-- Task material --
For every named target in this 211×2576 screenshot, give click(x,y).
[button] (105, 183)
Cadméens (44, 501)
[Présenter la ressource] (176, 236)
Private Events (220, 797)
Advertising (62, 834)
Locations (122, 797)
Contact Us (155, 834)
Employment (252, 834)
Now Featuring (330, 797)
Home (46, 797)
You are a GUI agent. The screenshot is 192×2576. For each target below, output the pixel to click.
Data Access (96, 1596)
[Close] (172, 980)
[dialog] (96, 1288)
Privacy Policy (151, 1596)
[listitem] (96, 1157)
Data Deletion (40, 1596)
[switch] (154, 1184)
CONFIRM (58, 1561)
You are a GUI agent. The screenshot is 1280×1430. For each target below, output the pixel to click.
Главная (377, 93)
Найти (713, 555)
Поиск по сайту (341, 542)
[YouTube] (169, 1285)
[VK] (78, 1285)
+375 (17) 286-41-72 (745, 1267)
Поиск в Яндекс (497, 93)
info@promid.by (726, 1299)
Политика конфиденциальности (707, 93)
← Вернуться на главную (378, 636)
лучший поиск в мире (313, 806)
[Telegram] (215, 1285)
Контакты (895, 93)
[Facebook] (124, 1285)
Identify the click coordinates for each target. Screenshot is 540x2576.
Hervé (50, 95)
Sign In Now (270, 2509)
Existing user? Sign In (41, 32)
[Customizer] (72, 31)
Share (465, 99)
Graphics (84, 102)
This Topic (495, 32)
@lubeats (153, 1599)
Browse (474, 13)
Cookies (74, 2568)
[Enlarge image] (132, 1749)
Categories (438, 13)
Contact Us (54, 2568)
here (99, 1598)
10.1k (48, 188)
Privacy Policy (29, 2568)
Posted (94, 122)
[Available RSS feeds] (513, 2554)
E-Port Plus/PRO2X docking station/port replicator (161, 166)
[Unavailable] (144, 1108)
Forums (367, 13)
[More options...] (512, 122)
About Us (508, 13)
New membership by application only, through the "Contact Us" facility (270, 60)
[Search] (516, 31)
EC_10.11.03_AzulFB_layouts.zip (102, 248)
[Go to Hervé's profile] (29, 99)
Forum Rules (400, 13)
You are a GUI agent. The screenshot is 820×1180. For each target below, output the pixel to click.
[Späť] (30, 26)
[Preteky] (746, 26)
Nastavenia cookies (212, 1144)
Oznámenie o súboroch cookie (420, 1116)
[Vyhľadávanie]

-- Your objective --
Scan the material for the word "each". Return every line where it is found.

-- Response area --
You are a GUI agent. The screenshot is 192×2576. For each target below, output the pixel to click.
You are a GUI agent. The screenshot is 1280×1430. For each target below, output the pixel to click.
Identify the click coordinates for each target. Screenshot is 540x2576.
You are a GUI agent. The screenshot is 820×1180. For each target below, output the pixel to click.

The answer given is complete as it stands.